This repository provides a collection of utility functions and classes for data cleaning, SQL query generation, and data analysis. The code is written in Python and uses libraries such as `pandas`, `numpy`, and `dateutil`.

These details have not been verified by PyPI

Project links

Project description

Data Cleaning and SQL Query Generation Utilities

Usage
Contributing
License

Usage

`Parser` Class

`Parser.parse_boolean(value)`

Parses boolean values from various possible string representations.

Parameters:
- value (any): The value to be parsed.
Returns:
- True or False or None
Raises:
- ValueError: If the value is not a recognized boolean representation.

Parser.parse_boolean('yes')   # True
Parser.parse_boolean('no')    # False

`Parser.parse_float(value)`

Parses a float value, cleaning up common characters like commas, dollar signs, and percentages.

Parameters:
- value (any): The value to be parsed.
Returns:
- float or None

Parser.parse_float('$1,234.56')    # 1234.56
Parser.parse_float('45%')          # 45.0

`Parser.parse_date(value)`

Parses values into a date.

Parameters:
- value (any): The value to be parsed.
Returns:
- datetime or None

Parser.parse_date('2023-10-04')    # datetime object

`Parser.parse_integer(value)`

Parses integer values.

Parameters:
- value (any): The value to be parsed.
Returns:
- int or None
Raises:
- ValueError: If the value cannot be converted to an integer.

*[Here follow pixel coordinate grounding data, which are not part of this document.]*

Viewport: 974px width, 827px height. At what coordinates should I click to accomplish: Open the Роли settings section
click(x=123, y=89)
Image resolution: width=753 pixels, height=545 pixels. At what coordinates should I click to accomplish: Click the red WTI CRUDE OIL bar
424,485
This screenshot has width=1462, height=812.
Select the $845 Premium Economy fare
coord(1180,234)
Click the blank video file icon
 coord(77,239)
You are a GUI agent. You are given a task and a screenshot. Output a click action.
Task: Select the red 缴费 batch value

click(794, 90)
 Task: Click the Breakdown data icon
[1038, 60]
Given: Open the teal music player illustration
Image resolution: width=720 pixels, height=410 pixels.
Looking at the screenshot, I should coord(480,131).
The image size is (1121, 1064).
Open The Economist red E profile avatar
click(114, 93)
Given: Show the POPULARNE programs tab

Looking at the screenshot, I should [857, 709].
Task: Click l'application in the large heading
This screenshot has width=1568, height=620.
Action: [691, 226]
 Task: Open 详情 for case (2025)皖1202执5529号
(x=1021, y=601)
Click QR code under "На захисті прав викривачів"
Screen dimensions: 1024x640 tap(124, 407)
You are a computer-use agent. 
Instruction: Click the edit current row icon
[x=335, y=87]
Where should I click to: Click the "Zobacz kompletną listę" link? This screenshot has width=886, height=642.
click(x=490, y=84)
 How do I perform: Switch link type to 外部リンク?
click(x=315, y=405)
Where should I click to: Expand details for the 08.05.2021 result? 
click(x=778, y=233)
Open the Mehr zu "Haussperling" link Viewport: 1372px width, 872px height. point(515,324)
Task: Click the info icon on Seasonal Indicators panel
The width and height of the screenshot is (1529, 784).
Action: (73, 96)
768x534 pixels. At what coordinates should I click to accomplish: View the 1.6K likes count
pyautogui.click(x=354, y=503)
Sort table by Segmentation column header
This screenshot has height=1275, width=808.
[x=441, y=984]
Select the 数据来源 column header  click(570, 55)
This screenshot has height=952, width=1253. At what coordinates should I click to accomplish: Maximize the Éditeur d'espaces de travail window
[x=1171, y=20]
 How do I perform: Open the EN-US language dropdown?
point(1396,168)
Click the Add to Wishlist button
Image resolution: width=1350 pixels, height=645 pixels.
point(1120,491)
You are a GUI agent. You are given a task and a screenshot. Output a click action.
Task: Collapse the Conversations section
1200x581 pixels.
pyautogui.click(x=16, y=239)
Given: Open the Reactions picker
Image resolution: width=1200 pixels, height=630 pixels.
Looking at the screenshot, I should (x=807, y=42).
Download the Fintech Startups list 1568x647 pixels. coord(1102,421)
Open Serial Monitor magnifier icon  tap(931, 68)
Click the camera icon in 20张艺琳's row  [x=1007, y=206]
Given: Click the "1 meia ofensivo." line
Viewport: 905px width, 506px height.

Parser.parse_integer('123')   # 123

`Cleaner` Class

This class provides static methods to clean and manipulate pandas DataFrame columns.

`compute_hash(value)`

Computes a SHA-1 hash of the input value.

Parameters:
- value (any): The value to be hashed.
Returns:
- str: SHA-1 hash of the input value.

compute_hash('test')    # 'a94a8fe5ccb19ba61c4c0873d391e987982fbbd3'

`standardize_column_name(name)`

Standardizes column names into snake_case.

Parameters:
- name (str): The column name to be standardized.
Returns:
- str: The standardized column name.

standardize_column_name('Date of Birth')    # 'date_of_birth'
standardize_column_name('Employee ID#')     # 'employee_id_num'

`Cleaner.column_names_to_snake_case(df)`

Converts all column names in the DataFrame to snake_case.

Parameters:
- df (pd.DataFrame): The DataFrame whose column names need to be converted.
Returns:
- None

Cleaner.column_names_to_snake_case(df)

`Cleaner.column_names_to_pascal_case(df)`

Converts all column names in the DataFrame to PascalCase.

Parameters:
- df (pd.DataFrame): The DataFrame whose column names need to be converted.
Returns:
- None

Cleaner.column_names_to_pascal_case(df)

`Cleaner.clean_series(series, clean_function)`

Cleans a specified series using a provided function, and attempts to cast the series to the return functions dtype.

Parameters:
- series (pd.Series): The series to be cleaned.
- clean_function (function): The function to clean the column.
Returns:
- The cleaned column.

Cleaner.clean_column(df, 'salary', parse_float)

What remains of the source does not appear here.